Prolongez l'extrait ci-dessous consacré à la parabole du fils qui dit « oui » sans aller travailler, en commençant juste après sa dernière phrase.

Extrait du texte>
--

Il y a donc un temps pour nous convertir, un temps pour changer de mentalité et se mettre en route, grâce à Dieu. C’est une première façon de lire cette parabole. Il y en a une seconde :

Cherchons ce qu’il y a de bon dans le fils qui répond «  oui » mais ne va pas travailler.

Pourquoi n’y va-t-il pas ? Ce n'est pas par choix si l’on suppose, dans cette seconde lecture, qu’il veut vraiment y aller. Mais faire le bien, c'est plus facile à vouloir qu'à faire. C'est très difficile d’arrêter de fumer, ou de ne pas trop manger quand on est gourmand, c'est difficile pour tous de maîtriser notre colère. C’est difficile de voir les choses plus positivement quand on broie du noir... Cette expérience est universelle, et la Bible prend en compte cette réalité (p. ex. Romains 7:18-25).

--

Données fournies>

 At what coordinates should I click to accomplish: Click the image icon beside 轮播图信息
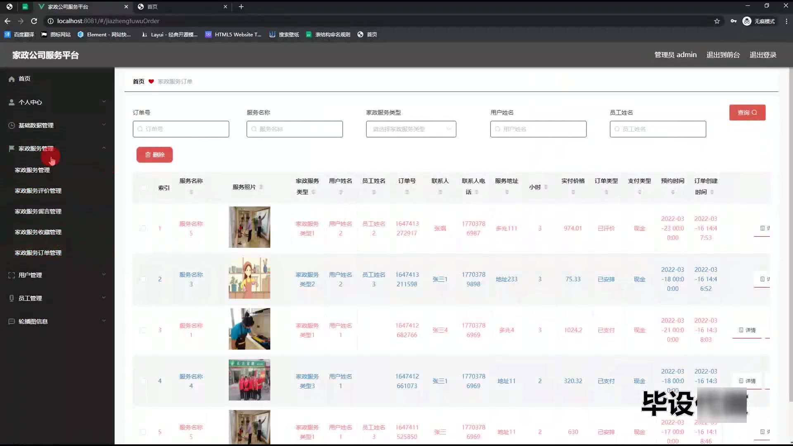tap(12, 321)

--

Réponse>
Nous sommes parfois capables d’avancer, nous sommes parfois capables de comprendre et d’aimer ce que Dieu nous propose et d’évoluer ensuite dans le bon sens. C’est bien. Mais souvent, bien souvent, nous sommes incapables d’avancer d’un pouce malgré toute notre bonne volonté. Le pardon et l’aide de Dieu est la réponse à cette difficulté bien réelle, et l’appel à reconnaître en tout pécheur un frère en humanité.

Cette seconde façon de lire la parabole est cohérente avec l’attitude si fréquente de Jésus envers les pécheurs et envers ceux qui ne voient pas clair, ou ceux qui n’arrivent pas à avancer, ceux qui sont agités par une légion de démons… nous sommes tous plus ou moins chacun de ces hommes et de ces femmes de l’Évangile. Christ nous appelle ici « mon enfant ». On n’en veut pas à un enfant de ne pas arriver à se maîtriser totalement, c'est long et difficile de devenir un petit peu adulte. Dieu nous appelle « mon enfant » et il nous demande : as-tu envie d’arriver à avancer ? Parfois il est bon d’entendre que l’essentiel est d’avoir envie d’avancer, que dans un premier temps cela suffit, que Dieu comprend que nous ne pouvons pas en faire plus, qu’il fera le reste, peu à peu.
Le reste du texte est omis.